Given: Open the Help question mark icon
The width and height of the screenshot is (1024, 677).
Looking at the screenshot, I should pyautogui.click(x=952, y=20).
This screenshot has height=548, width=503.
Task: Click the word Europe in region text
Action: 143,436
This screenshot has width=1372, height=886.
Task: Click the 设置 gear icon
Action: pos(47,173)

DIRECTIONS FOR THIS TASK:
Print every one of the records above again, line for line and without any change.

EXPECTED ANSWER:
Given: Open the Help question mark icon
The width and height of the screenshot is (1024, 677).
Looking at the screenshot, I should pyautogui.click(x=952, y=20).
This screenshot has height=548, width=503.
Task: Click the word Europe in region text
Action: 143,436
This screenshot has width=1372, height=886.
Task: Click the 设置 gear icon
Action: pos(47,173)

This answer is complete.